Data records:
══════════
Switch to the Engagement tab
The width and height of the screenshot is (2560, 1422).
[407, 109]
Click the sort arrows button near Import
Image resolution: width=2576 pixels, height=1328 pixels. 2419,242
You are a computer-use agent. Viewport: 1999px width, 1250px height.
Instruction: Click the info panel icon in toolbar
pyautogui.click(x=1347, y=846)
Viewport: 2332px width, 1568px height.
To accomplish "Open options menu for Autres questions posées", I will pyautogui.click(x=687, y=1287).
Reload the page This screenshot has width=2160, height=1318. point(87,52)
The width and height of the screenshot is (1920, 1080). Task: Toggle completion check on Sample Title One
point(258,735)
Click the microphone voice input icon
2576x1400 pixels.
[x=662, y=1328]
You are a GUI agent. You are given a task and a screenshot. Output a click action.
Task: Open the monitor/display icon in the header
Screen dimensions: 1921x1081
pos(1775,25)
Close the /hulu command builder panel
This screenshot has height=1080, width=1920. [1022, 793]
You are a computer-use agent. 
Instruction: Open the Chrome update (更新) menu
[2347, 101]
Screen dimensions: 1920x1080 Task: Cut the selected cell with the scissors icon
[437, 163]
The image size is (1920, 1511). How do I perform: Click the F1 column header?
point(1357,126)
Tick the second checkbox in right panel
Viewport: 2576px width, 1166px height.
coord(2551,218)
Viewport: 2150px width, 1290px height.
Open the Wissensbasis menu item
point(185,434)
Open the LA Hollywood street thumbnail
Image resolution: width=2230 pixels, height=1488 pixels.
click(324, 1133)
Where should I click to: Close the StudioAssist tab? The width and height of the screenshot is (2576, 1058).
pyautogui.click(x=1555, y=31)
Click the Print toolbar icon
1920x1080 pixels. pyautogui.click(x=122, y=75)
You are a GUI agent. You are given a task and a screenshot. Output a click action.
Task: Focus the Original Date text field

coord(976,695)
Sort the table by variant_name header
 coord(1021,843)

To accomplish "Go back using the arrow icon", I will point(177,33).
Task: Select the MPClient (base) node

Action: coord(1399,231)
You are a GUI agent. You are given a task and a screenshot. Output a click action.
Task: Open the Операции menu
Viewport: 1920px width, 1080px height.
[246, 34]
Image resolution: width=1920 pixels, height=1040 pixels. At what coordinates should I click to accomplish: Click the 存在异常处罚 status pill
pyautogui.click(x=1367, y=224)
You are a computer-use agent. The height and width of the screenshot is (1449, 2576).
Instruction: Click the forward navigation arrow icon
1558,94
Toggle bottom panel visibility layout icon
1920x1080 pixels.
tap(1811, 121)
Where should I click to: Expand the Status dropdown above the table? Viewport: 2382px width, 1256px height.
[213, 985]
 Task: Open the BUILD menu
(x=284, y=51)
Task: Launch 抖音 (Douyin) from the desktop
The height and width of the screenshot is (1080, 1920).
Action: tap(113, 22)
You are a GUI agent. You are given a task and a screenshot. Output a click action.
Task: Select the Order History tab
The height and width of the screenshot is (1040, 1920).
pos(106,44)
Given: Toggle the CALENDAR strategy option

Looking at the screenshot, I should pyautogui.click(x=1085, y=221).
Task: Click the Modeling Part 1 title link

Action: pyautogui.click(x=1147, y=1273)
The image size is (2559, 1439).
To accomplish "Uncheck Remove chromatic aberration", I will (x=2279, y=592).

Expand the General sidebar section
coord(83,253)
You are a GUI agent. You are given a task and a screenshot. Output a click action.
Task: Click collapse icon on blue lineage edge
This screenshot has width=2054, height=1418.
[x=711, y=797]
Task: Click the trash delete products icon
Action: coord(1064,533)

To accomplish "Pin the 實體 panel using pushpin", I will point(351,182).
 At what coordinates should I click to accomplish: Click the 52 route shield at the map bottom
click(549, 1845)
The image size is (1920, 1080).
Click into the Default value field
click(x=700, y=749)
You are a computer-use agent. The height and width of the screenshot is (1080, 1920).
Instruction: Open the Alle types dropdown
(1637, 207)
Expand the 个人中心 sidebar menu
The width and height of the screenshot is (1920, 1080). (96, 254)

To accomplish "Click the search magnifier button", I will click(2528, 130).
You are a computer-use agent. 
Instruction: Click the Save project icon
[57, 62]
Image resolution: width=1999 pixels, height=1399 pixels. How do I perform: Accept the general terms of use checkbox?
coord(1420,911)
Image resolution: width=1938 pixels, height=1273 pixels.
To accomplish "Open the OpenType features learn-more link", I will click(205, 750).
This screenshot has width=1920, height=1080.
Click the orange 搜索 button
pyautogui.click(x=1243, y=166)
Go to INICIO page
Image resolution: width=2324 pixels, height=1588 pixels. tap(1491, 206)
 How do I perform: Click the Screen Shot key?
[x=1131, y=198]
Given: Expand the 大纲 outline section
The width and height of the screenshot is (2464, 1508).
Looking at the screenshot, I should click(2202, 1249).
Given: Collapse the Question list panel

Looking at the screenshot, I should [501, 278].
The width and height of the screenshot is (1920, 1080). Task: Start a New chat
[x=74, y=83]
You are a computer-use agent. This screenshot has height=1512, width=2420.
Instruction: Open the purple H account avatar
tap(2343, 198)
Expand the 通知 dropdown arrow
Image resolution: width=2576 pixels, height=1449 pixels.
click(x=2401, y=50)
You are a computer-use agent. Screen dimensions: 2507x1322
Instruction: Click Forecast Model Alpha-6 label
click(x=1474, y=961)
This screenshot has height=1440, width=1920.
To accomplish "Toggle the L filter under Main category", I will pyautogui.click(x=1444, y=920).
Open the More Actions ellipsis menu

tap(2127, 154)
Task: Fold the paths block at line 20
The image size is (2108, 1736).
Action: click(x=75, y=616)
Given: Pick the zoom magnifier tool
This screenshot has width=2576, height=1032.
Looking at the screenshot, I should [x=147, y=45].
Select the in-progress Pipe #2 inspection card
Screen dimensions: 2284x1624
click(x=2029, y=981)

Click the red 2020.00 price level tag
══════════
# [TASK INSTRUCTIONS]
Wherever the word "will" appears in a line of the data above, copy that line.

# [SOLUTION BELOW]
To accomplish "Open options menu for Autres questions posées", I will pyautogui.click(x=687, y=1287).
To accomplish "Go back using the arrow icon", I will point(177,33).
To accomplish "Uncheck Remove chromatic aberration", I will (x=2279, y=592).
To accomplish "Pin the 實體 panel using pushpin", I will point(351,182).
To accomplish "Click the search magnifier button", I will click(2528, 130).
To accomplish "Open the OpenType features learn-more link", I will click(205, 750).
To accomplish "Toggle the L filter under Main category", I will pyautogui.click(x=1444, y=920).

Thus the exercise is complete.